--- THE DATA Enclosed Below ---
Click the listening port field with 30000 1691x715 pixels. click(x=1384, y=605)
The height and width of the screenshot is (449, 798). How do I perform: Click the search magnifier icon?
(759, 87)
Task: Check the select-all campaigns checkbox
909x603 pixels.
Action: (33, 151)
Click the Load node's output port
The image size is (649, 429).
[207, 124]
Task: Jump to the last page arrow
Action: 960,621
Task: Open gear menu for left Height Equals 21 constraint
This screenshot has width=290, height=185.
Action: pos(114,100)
--- End of Enclosed THE DATA ---
--- THE DATA Enclosed Below ---
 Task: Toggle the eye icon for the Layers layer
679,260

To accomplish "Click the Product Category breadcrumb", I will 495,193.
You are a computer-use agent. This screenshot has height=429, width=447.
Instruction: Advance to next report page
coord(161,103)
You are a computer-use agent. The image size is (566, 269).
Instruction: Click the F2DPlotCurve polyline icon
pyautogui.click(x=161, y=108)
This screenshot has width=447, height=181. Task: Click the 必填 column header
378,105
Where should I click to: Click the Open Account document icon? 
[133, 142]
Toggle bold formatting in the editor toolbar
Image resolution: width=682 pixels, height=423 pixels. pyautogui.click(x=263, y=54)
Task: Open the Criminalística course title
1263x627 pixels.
--- End of Enclosed THE DATA ---
--- THE DATA Enclosed Below ---
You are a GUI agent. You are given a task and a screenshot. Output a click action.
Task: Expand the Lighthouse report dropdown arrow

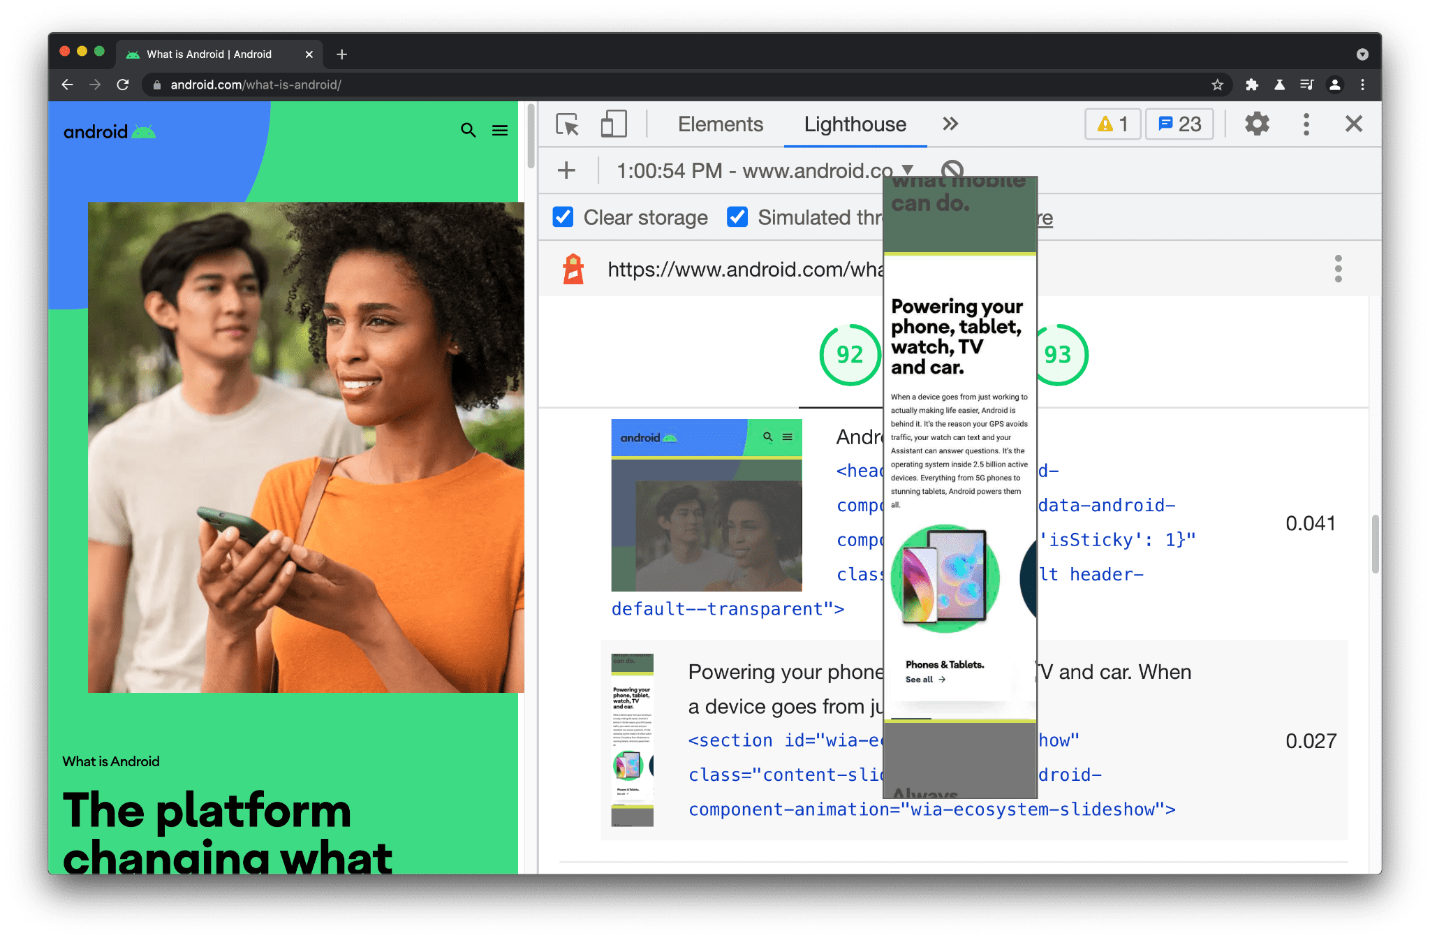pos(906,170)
--- End of Enclosed THE DATA ---
- **EXERCISE PROMPT**
Report, using only a number, how many lines above hold the word "agent".

- **COMPLETED TASK**
3